Título
IoT enabled aquatic drone for environment monitoring
Autor
Matos, João Ricardo Baptista de
Resumo
pt
O intuito desta dissertação é apresentar uma plataforma de monitorização ambiental através da
instalação de sensores de qualidade do ar e da água de forma a fornecer dados ao utilizador
daquela área vigiada. O hardware é apresentado num módulo onde estão presentes todos os
componentes por forma a poder ser usado num drone aquático.
É apresentado um sistema de monitorização baseado no sistema de processamento Raspberry
Pi e um módulo multicanal de sensores de medição de qualidade do ar e qualidade da água.

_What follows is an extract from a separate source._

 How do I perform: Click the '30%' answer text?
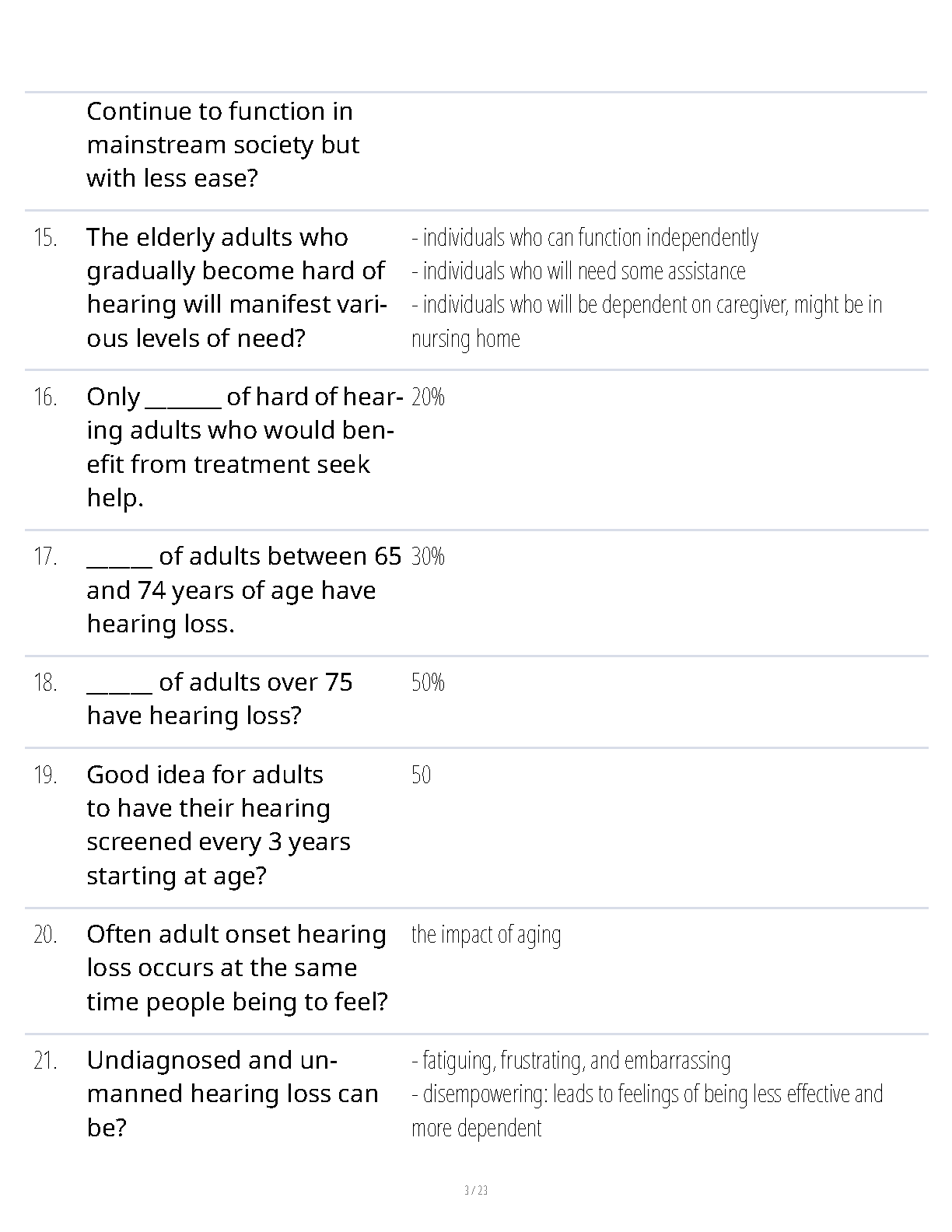[x=428, y=556]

Sensores esses de medição da temperatura, humidade relativa e concentrações de gases tal como
a medição de sinais de áudio debaixo de água com o uso de um hidrofone. Os dados estão
alojados na memória do sistema computacional do drone (Raspberry Pi) e estão sincronizados
com uma base de dados remota alojada num servidor cloud. Um sistema de streaming de áudio
foi também implementado do lado do servidor. Adicionalmente, foi desenvolvida uma
aplicação móvel que permite visualizar os dados provenientes dos sensores, reproduzir a stream
de áudio e também analise de estatísticas (com apresentação gráfica dos dados).
en
This thesis presents a platform that tackles environment monitoring by using air and water
quality sensors to provide data for the user to know what is happening in that surveilled area.

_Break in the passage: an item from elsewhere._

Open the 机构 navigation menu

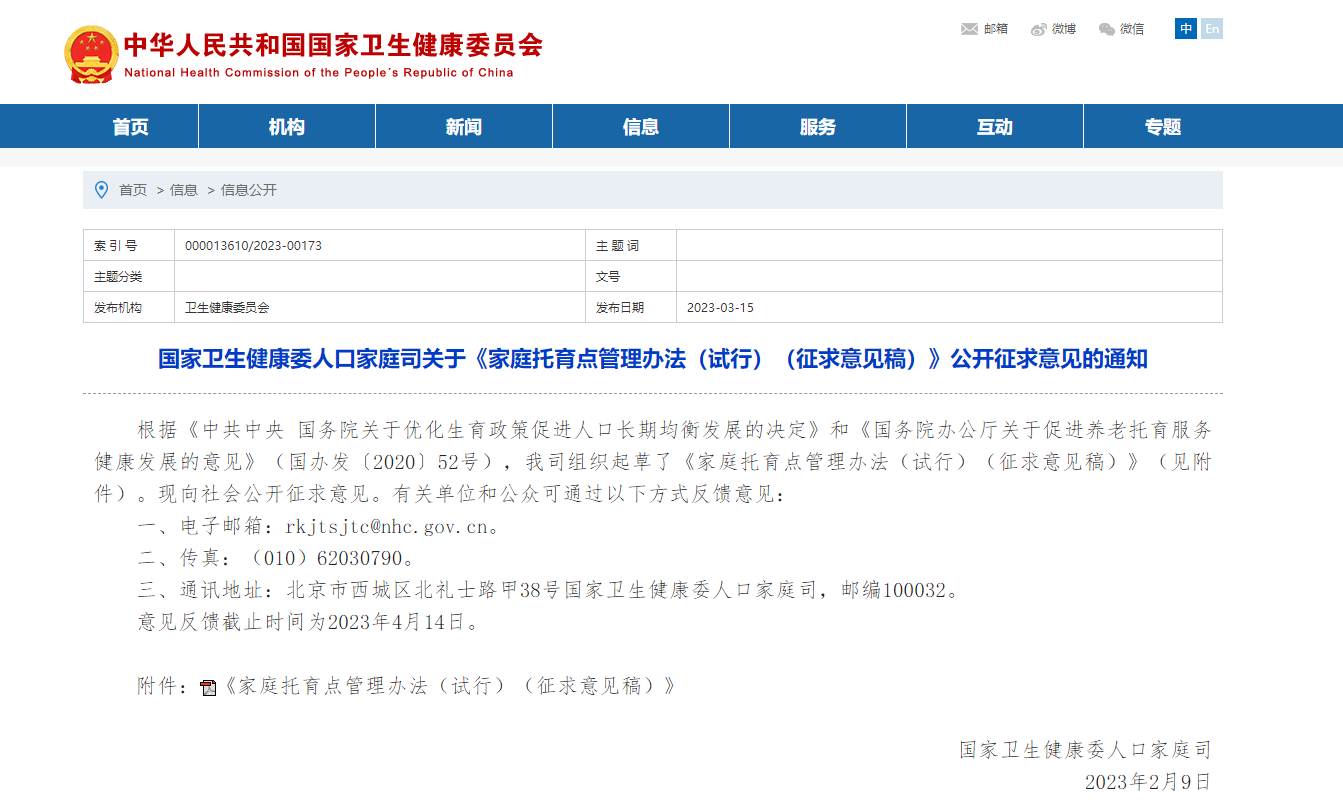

The hardware is incorporated in a sensing module in order to be used with an Unmanned
Surface Vehicle (USV).
It presents a monitoring system based on Raspberry Pi platform and a multichannel sensing
module associated with water quality and air quality measurement parameters. Thus, the
temperature, relative humidity and gas concentration are measured as well as the underwater
acoustic signals using a hydrophone. The data is stored on the memory of the drone’s
computational platform (Raspberry Pi), and synchronized with a remote server database. Audio
streaming capabilities were implemented in the server side. Additionally, a mobile application
was developed to be used by people working in the field for data visualization, audio streaming
playback and statistical analysis (by showing plotted data).